Non è la prima volta che le Olimpiadi vengono fermate da eventi di forza maggiore. I giochi di Tokyo sono rimandati al 2021, ma più che una sconfitta, la sensazione è che l’evento sarà, presto o tardi, una vittoria di tutti.

Alla fine è andata come da più parti si auspicava. A causa della pandemia del Covid-19, lo scorso 24 marzo il CIO ha annunciato lo spostamento delle Olimpiadi estive previste dal 24 luglio al 9 agosto, ad un periodo non successivo all’estate 2021. Un fatto sicuramente storico (svolgimento in anni dispari) ma non inedito, perché tra gli eventi dell’era olimpica moderna non sono mancate interferenze dovute a conflitti ed eventi politici.

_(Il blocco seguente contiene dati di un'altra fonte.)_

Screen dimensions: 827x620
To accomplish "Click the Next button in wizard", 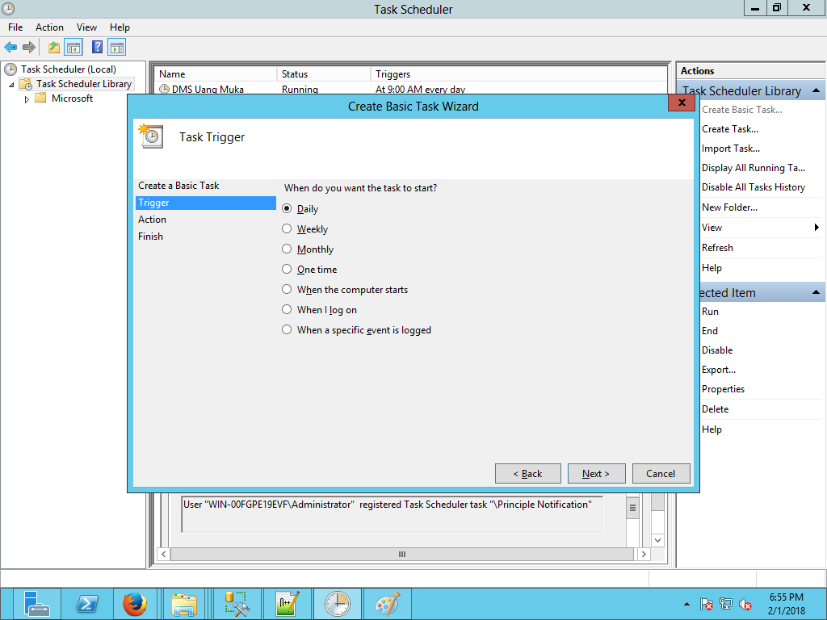I will pyautogui.click(x=596, y=474).
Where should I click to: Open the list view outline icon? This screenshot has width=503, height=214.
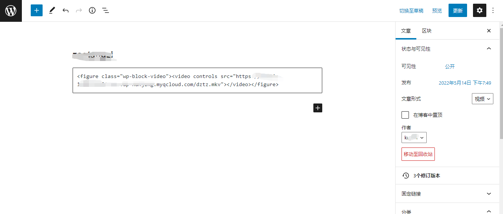[x=106, y=10]
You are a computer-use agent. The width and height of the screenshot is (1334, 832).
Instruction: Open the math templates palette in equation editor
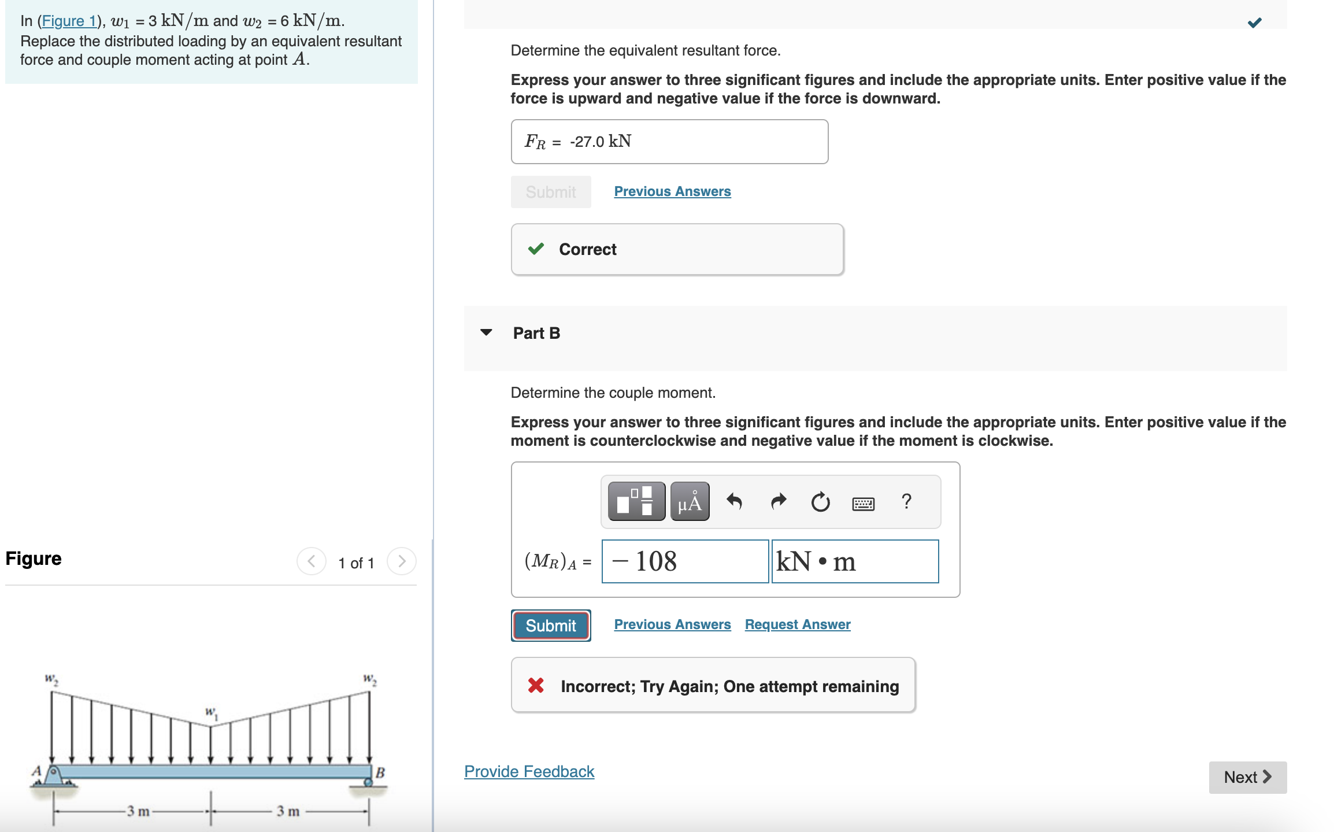(636, 502)
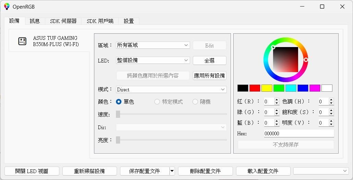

Il primo stop dopo i giochi di Atene 1896 risale al 1916, a causa della prima guerra mondiale, con strascichi ad Anversa 1920 dove alle nazioni sconfitte fu impedita la partecipazione. Dopo le Olimpiadi di Berlino del 1936, utilizzate dalla dittatura nazista come strumento di propaganda, arriva il secondo stop, nuovamente dovuto ad una guerra mondiale. Nessuna olimpiade nel 1940 e nel 1944, quindi, cpon strascichi anche nei giochi della rinascita, Londra 1948, cui non viene nuovamente concesso di partecipare alle nazioni sconfitte, con l’eccezione dell’Italia, ammessa in seguito all’armistizio del 1943. L’Unione Sovietica e il blocco comunista, preferendo una propria competizione internazionale chiamata “Spartachiadi”, parteciperà solo a partire da Helsinki 1952, cui verranno riammesse anche Giappone e Germania, quest’ultima divisa in tre Stati: Repubblica federale Tedesca, Saar e Repubblica Democratica Tedesca (che non partecipò). Dagli anni ’50 inizia il lungo periodo dei boicottaggi: è il caso di Melbourne 1956 dove Paesi Bassi, Spagna e Svizzera non partecipano in segno di protesta alla repressione sovietica durante
la rivolta ungherese, mentre Cambogia, Egitto, Iraq e Libano si rifiutano di scendere in gara per la crisi di Suez. Ancora tensioni a Montreal 1976, quando moltissimi Stati africani, insieme ad Iraq e Guyana, boicottano i Giochi in risposta alla tournee della nazionale neozelandese di rugby in Sudafrica, in cui vigeva il regime dell’apartheid. Gli USA, con altre 65 nazioni, non partecipano a Mosca 1980 per protestare contro l’invasione sovietica dell’Afghanistan, e gli stessi russi, sempre insieme ai Paesi membri del Patto di Varsavia, si vendicheranno quattro anni dopo, a Los Angeles 1984, dove comunque partecipano la Jugoslavia (non allineata, che ospitava nello stesso anno le olimpiadi invernali), la Cina (trent’anno dopo l’ultima volta) e la Romania (seconda nel medagliere e caldamente accolta dagli Stati Uniti). In ultimo arriviamo a Seul 1988, in Corea del Sud, dove la Corea del Nord, dopo aver preteso senza successo di ospitare alcune discipline sul proprio territorio, decide di non partecipare, seguita da altre nazioni. Una cronologia ricca (purtroppo) di eventi storici ha attraversato le Olimpiadi, come si può vedere, ma che ora si arricchisce di un nuovo “casus belli”, stavolta sanitario, mai verificatosi in precedenza.
Ma siamo certi che, presto o tardi, i giochi di Tokyo 2020, così chiamati nonostante il differimento, avranno luogo e saranno una manifestazione sportiva di pace, destinata a segnare la voglia di rinascita e ritorno alla vita comune dell’intera popolazione mondiale.